Exercise prompt: Give the number of lines in the data below that contain "computer", and only that number.

Collected data entries
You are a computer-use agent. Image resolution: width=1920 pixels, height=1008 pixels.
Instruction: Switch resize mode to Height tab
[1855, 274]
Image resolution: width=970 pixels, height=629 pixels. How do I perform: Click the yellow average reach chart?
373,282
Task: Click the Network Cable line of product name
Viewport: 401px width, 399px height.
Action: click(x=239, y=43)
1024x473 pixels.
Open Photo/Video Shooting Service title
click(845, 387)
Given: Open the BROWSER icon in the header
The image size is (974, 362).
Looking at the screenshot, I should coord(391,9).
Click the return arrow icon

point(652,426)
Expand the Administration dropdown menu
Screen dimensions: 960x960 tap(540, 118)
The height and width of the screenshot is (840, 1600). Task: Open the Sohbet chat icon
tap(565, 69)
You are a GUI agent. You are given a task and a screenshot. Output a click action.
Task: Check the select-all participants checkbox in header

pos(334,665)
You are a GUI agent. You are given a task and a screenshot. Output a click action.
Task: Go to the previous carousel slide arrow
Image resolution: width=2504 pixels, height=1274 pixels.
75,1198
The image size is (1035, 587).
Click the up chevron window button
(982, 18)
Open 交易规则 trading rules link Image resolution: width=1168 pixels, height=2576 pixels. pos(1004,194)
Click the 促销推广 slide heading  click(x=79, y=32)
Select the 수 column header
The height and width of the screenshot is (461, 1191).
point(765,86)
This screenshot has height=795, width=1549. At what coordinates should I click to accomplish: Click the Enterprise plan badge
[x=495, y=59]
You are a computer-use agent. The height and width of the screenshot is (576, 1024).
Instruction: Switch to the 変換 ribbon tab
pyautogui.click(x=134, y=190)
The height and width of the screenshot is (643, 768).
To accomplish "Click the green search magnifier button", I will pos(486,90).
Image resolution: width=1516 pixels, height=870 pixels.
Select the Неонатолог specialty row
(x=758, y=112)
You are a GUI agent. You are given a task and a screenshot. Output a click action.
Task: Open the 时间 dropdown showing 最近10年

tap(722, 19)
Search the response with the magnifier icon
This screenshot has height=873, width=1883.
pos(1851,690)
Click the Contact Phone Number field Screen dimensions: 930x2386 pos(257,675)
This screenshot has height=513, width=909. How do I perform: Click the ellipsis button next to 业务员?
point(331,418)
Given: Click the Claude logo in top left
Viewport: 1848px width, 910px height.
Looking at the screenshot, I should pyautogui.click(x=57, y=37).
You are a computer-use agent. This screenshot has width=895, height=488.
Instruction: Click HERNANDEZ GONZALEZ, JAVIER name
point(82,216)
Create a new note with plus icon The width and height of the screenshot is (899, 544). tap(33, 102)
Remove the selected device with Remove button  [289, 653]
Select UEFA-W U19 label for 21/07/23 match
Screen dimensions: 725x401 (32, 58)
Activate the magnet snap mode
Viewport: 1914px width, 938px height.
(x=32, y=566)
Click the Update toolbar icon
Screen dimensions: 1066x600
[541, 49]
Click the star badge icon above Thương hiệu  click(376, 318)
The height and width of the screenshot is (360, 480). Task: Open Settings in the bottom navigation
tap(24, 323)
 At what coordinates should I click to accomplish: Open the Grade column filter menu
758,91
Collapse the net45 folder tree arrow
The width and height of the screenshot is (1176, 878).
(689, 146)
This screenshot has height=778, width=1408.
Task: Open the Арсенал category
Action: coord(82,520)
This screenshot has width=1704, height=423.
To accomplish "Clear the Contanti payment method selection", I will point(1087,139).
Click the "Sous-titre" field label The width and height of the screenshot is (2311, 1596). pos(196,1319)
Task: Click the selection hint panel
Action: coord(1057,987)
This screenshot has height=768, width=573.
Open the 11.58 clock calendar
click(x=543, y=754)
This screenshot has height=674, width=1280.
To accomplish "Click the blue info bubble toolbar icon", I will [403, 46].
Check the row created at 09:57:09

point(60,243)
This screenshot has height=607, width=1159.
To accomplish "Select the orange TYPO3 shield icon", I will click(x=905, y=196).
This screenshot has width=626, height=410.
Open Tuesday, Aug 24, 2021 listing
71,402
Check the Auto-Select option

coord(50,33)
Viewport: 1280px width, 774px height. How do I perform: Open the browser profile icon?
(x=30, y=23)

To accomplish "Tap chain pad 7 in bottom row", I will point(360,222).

Written response: 3